## Programmable Logic Matrices

The 1801 series microprocessors are mainly built around the one programmable
logic matrix - PLM. This matrix combines the horizontal microcode, the state
machine control and the operation decode logic and can be considered as simple
combinatorial functions of input logic vector X providing the output vector Y:

```
y[m:0] = f(x[n:0])
```

The state is defined as the address of "microinstruction", the some number
of least significant bits of the input vector is the micro address field
and the output vector contains the new value to be assigned to the micro
address register - "next address" field". These next address bits might be
spread over the output vector bits due to the bit order is defined in the
reverse engineering process, and it is not always obvious where these bits are.
The sixteen most significant bits of the input vector is always the current
PDP-11 instruction opcode.

The matrix encompasses the logical functions in the disjunctive normal form.
There is a set of products compared against the input vector with masking
and the matched products are merged to the output vector with logical OR.
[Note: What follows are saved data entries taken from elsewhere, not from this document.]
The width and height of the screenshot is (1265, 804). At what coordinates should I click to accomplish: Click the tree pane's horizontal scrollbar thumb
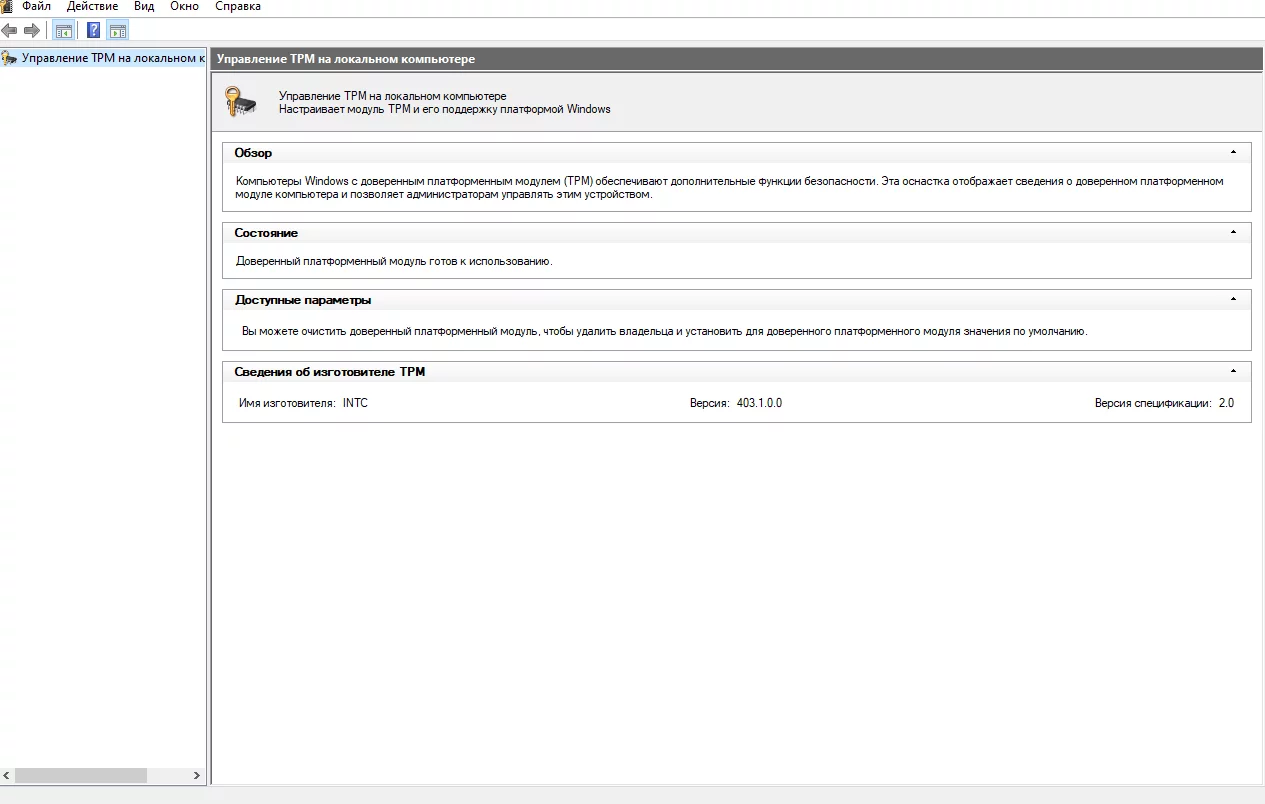pyautogui.click(x=80, y=776)
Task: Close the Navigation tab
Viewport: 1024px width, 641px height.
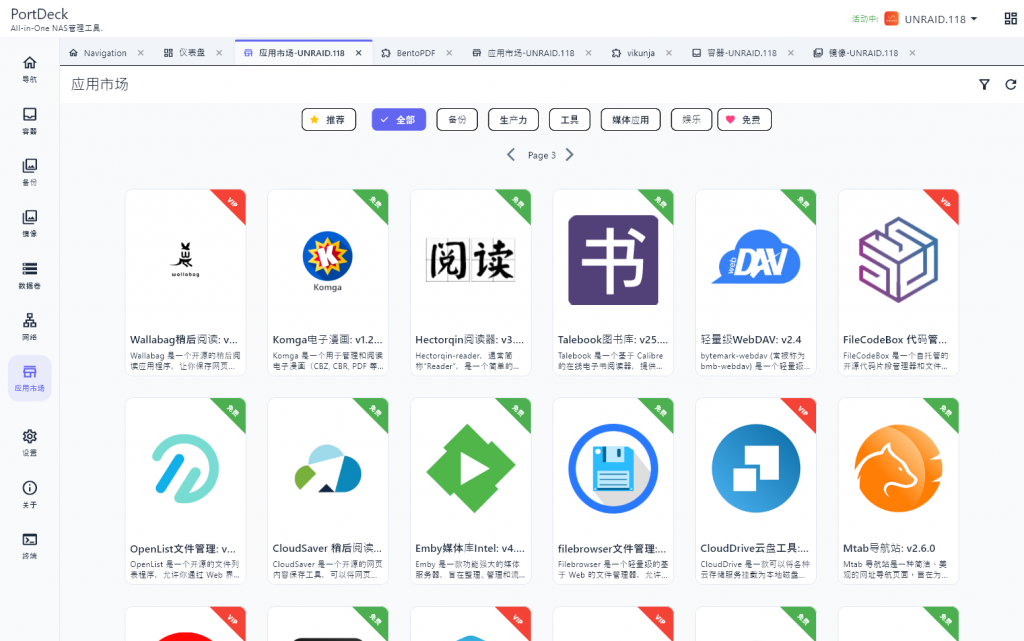Action: pyautogui.click(x=140, y=53)
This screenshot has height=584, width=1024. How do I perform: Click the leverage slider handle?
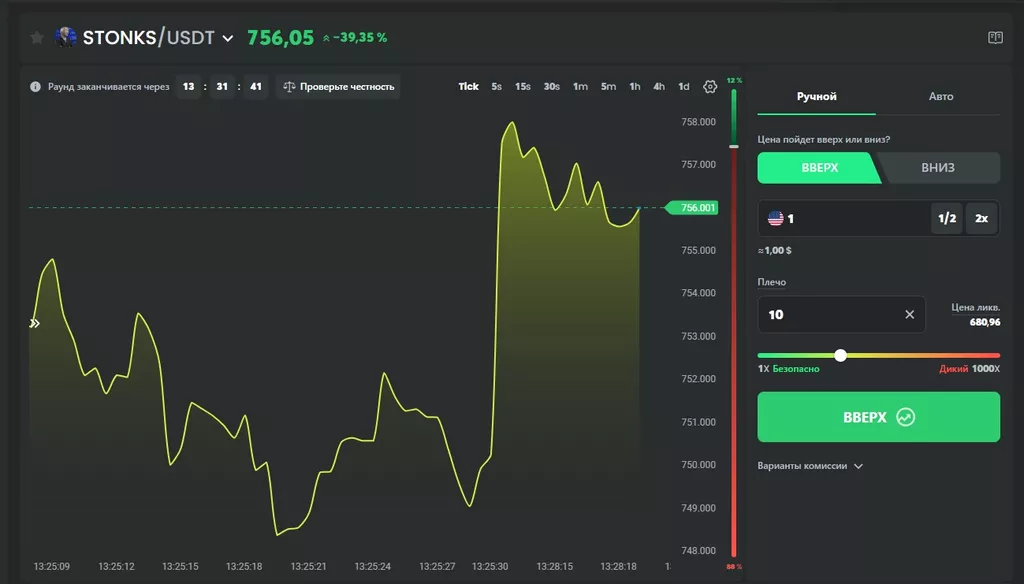(x=840, y=355)
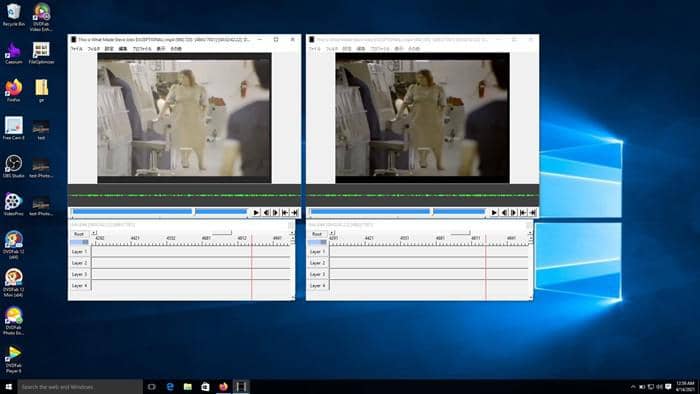Viewport: 700px width, 394px height.
Task: Click the blue seek bar in left window
Action: pyautogui.click(x=160, y=212)
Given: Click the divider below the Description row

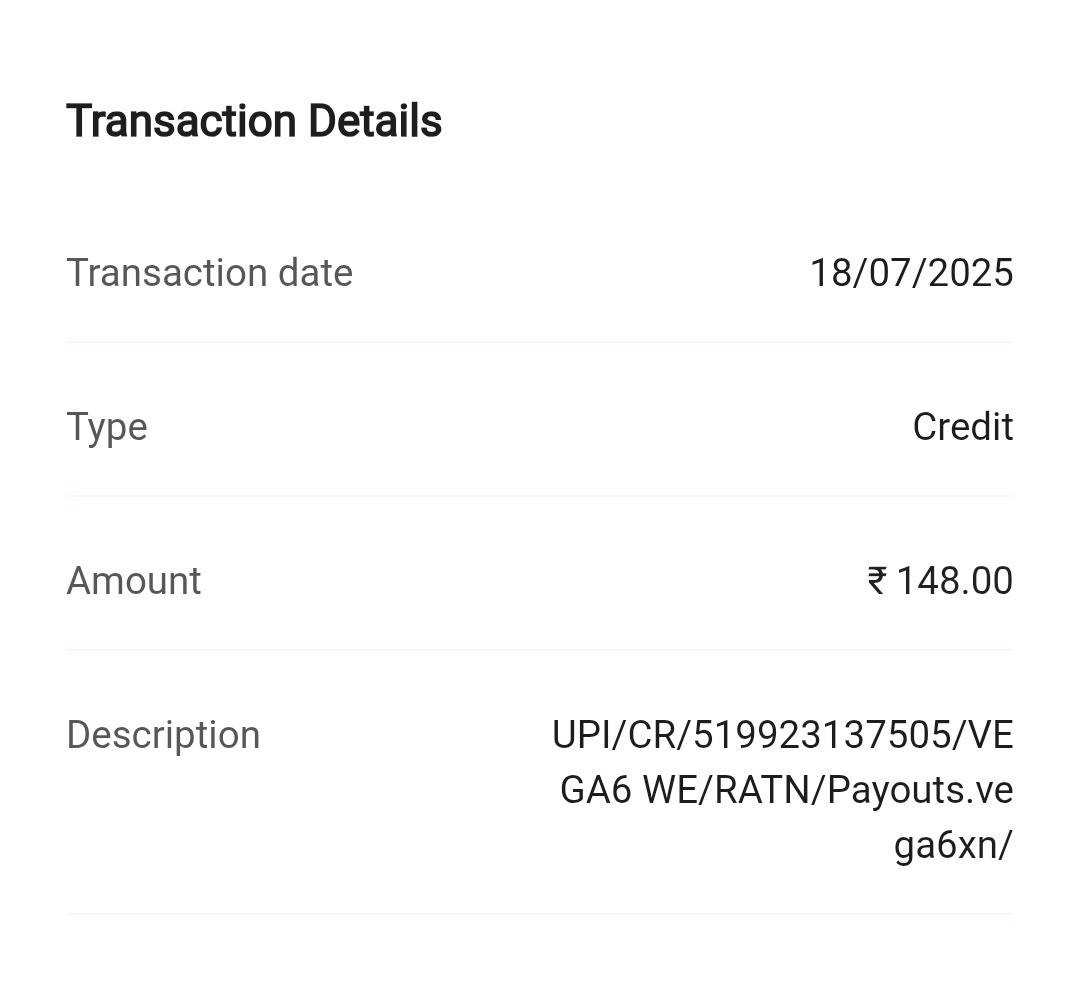Looking at the screenshot, I should [540, 913].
The table presents the matrix parameters for the processors of the 1801 series:

| Model    | Input  | Output | Address | Products |
|----------|--------|--------|---------|----------|
| 1801BM1A | 31     | 34     | 7       | 248      |
| 1801BM1G | 31     | 34     | 7       | 249      |
| 1801BM2  | 28     | 37     | 6       | 198      |

## Matrix routine

The matrix routine implements the matrix function. The supported width
of input vector is limited by 32 bits and the supported width of output
vector is limited by 64 bits, the prototype of the routine looks like:

```
uint64_t f(uint32_t x);
```

The main algorithm is to check all the products and to OR the matching ones:

```
for each product { if product matches input { add to result } }
```

There are some straightforward optimizations possible. Because product masked
matching is the logical XOR and AND, it is possible to use SIMD
instructions to handle multiple vectors in one operation. The SSE2
implementation handles four vectors per product loop iteration,
AVX2 implementation can handle eight vectors per iteration.

Another optimization is to split the input vector values in the multiple
groups, using the values of some selected bits. Then we can check all the
products and assign only matching ones to each group. At the calculation
time, we check the selected bit values and decide the products for which group
should be looped to calculate the results. Because the products that do not
match to this given vector are excluded (missing in the array of products
for this group) the number of loop iterations is lesser.

For example, we have selected the four least significant bits as a group index,
and have built (once at the initialization time) the sixteen arrays of products
matching with group indices 0..15. The input vectors xxxx0 will use
the products of group 0 to calculate the result, the vectors xxxx5 will use
group 5 and so on.

The choice of the most optimal bits is not so straightforward,
the code implements checking all possible bit combinations for the given
matrix and chooses the combination producing the tree (set of product arrays)
of the minimum height.

## Microcode Analyzing Application

The sample application provides testing, scanning matrices for specified
input vector patterns and performance measurement means.

There is the reference matrix for 1801BM1A is implemented in the very
straightforward fashion and this one was proven with Verilog simulation while
documenting the microcode execution. The new matrix routine implementations
including SIMD and tree optimized ones can be directly compared with proven
reference, this functionality is enabled with --match key and provided for
1801BM1A matrix only.

The --speed key enables the performance measurement tests, all input range is
calculated and the resulting time is reported. There are some results obtained
on the developer machines, single core, HT on:

 - Haswell i7-4770, @3.4GHz
 - Ryzen 7 9700X, @5.5GHz

| Matrix/method            | i4770-32  | i4770-64  | 9700x-64  |
|--------------------------|-----------|-----------|-----------|
| vm1a reference           | 5:50      | 5:37      | 2:37      |
| vm1a 32b/tree(4)         | 5:50/0:65 | 5:53/0:51 | 2:37/0:22 |
| vm1a 64b/tree(4)         | 5:27/1:23 | 4:27/0:50 | 1:53/0:15 |
| vm1a 128b (SSE2)/tree(4) | 2:57/0:34 | 2:51/0:27 | 1:37/0:10 |
| vm1a 256b (AVX2)/tree(4) | 1:31/0:28 | 1:25/0:21 | 0:34/0:07 |
| vm2 32b/tree(4)          | -         | 0:36/0:06 | 0:17/0:02 |
| vm2 64b/tree(4)          | -         | 0:29/0:04 | 0:12/0:02 |
| vm2 128b (SSE2)/tree(4)  | -         | 0:17/0:03 | 0:10/0:01 |
| vm2 256b (AVX2)/tree(4)  | -         | 0:09/0:02 | 0:03/0:01 |

The --table method builds the micro address tables and gathers the statistics 
about jumps to target micro addresses.

The application was compiled/tested on Windows x86/x64 environment. Also
was compiled in RHEL 8.2 with x86-64 settings, Makefile is included.